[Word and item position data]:
══════════════════════════════

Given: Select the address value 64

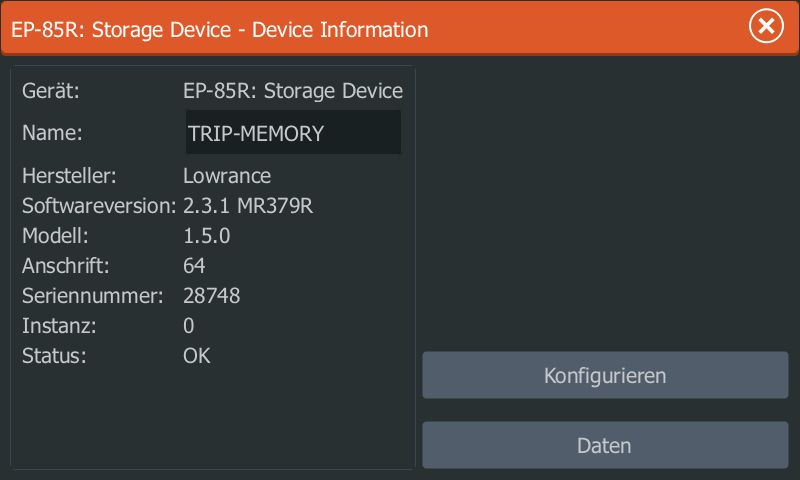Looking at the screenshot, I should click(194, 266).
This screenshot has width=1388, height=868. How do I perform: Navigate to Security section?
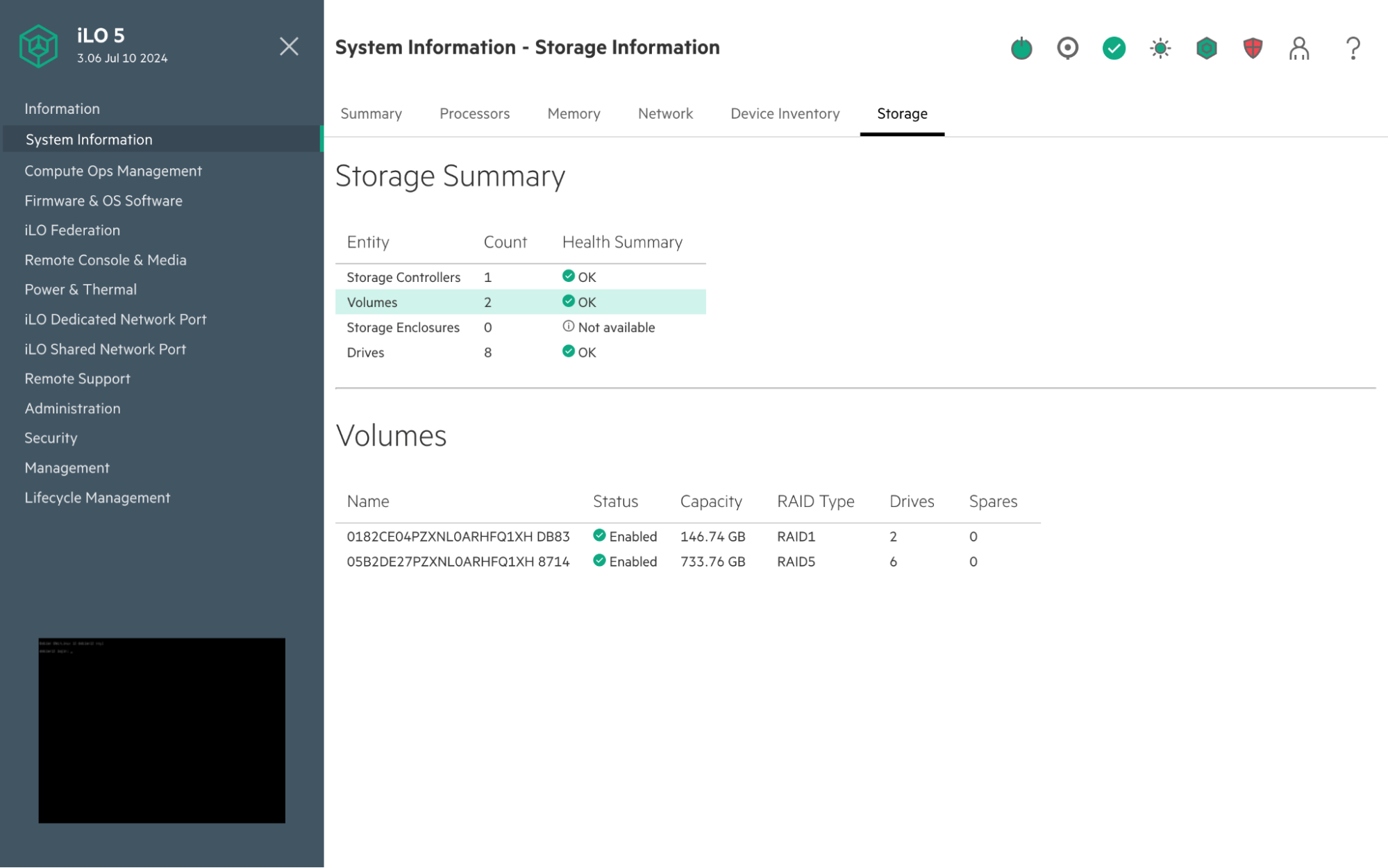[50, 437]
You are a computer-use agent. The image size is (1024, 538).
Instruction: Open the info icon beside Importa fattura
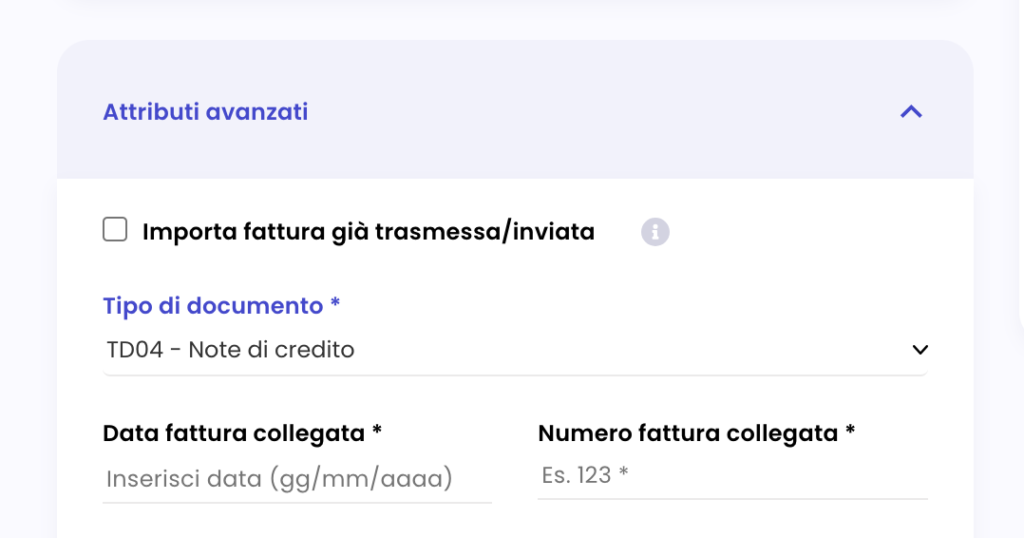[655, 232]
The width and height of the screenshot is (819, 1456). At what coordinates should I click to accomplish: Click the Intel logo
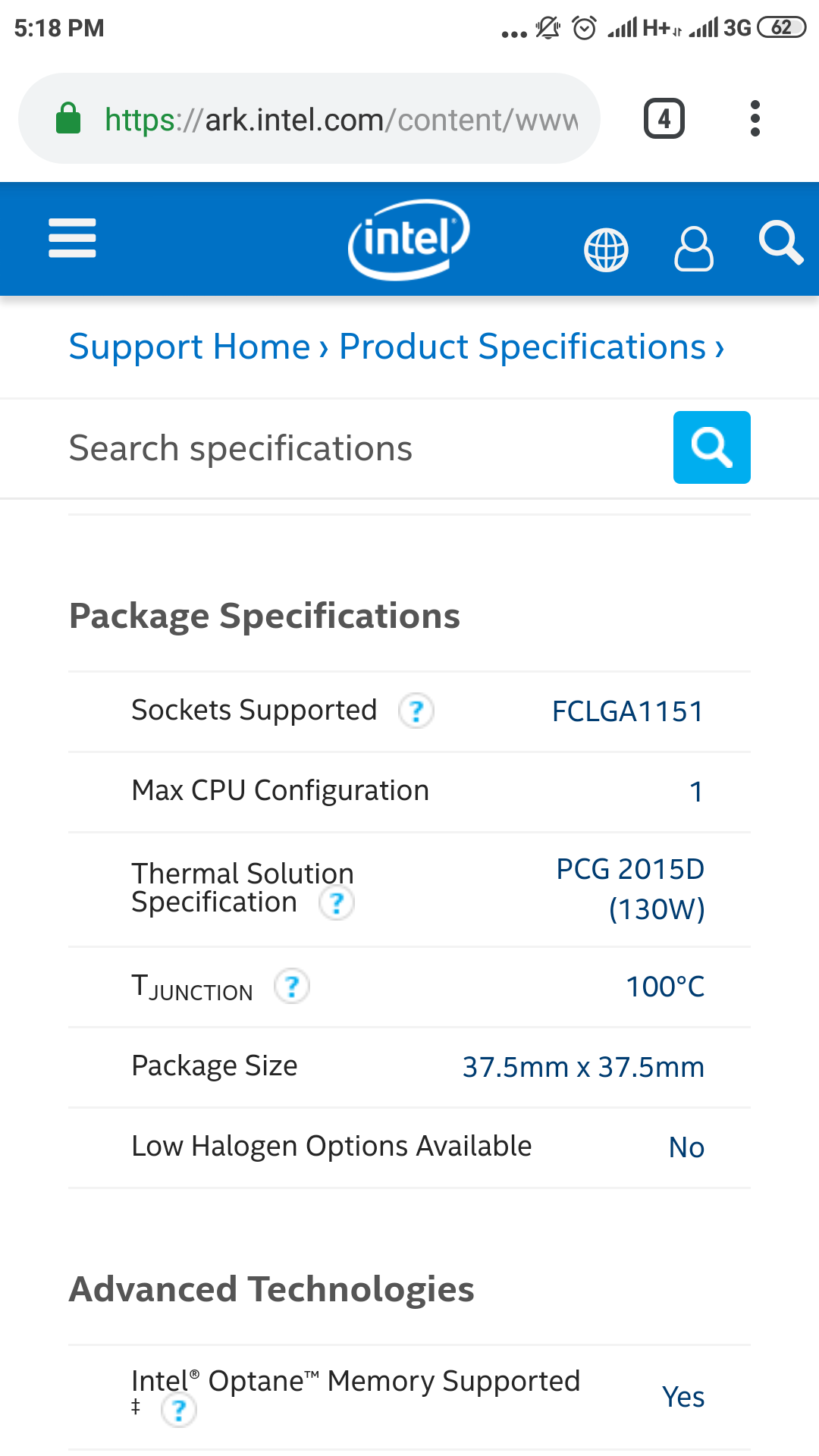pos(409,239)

══════════════════════════════

[What you should do]: Quote the entries above word for word, leaving out the pictures.

[Answer]:
Given: Select the address value 64

Looking at the screenshot, I should click(194, 266).
This screenshot has width=1388, height=868. How do I perform: Navigate to Security section?
[50, 437]
You are a computer-use agent. The image size is (1024, 538).
Instruction: Open the info icon beside Importa fattura
[655, 232]
The width and height of the screenshot is (819, 1456). At what coordinates should I click to accomplish: Click the Intel logo
pos(409,239)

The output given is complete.